The lack of LAN ports in the back could be problematic if you have various products needing the physical connection. Some smart home products use hubs to communicate across the network, as do network storage drives and VoIP phone lines. If you need more ports, you’ll have to get a switch.
The Lyra Voice isn’t going to shake the ground with its audio performance, but it’s still a reasonably good speaker. I would compare it to a mid-range Bluetooth speaker. Not super crisp and loud, but still clear and resonant enough to fill smaller rooms with decent sound. That’s more than I can ask for from a router that has a built-in speaker.

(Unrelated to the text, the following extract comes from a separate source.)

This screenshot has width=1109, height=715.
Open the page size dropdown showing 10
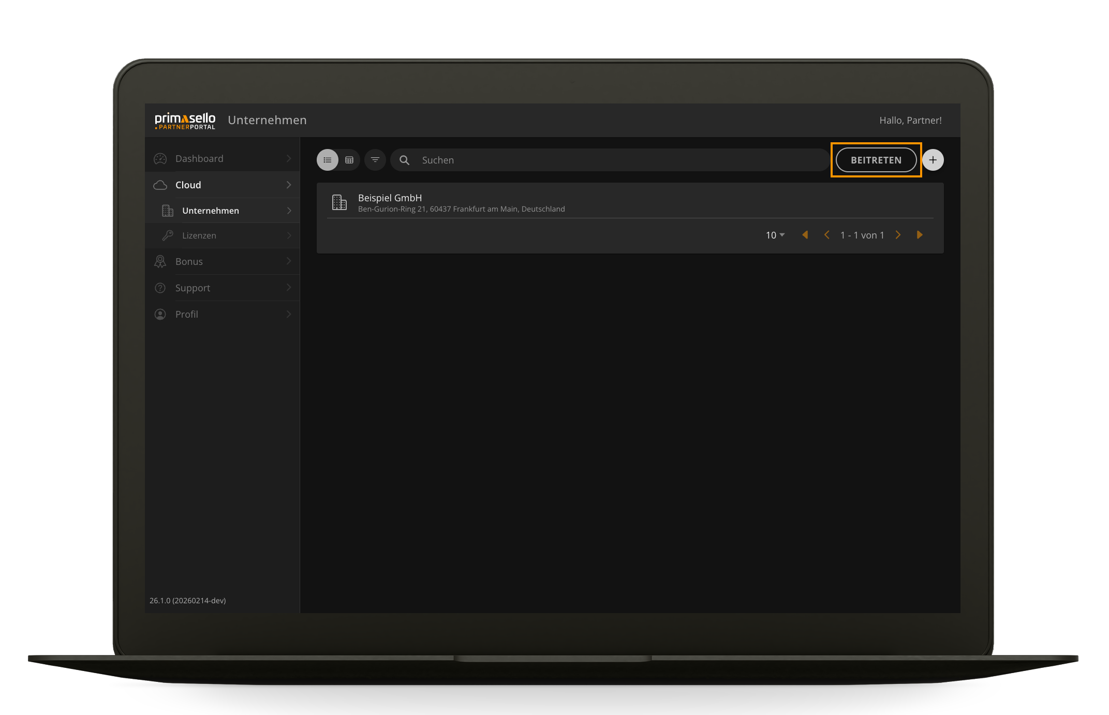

The real value in having a speaker in this is that it can effectively replace a Bluetooth or Alexa speaker of a similar calibre. It’s not going to match a Sonos One, of course, but it’s good enough to challenge Bluetooth speakers that are north of $100.
I like what Asus tried to do here. Router versatility has often focused on network performance, which makes total sense, but the company has tried to do that and more with the Lyra Voice. The Alexa and Bluetooth speaker integration is cool, and works pretty seamlessly. And that’s on top of the fact you can use this as part of an Asus AiMesh setup, or as a network repeater—even when the central router is from another brand.
That means you can keep your existing router, and have a triple use case of an extender, speaker and voice assistant all in one device. It’s rare to come across that kind of scenario in a router. If you think you could benefit from the unique combination of features, you may like what Asus did here as well.
The Asus Lyra Voice is available now.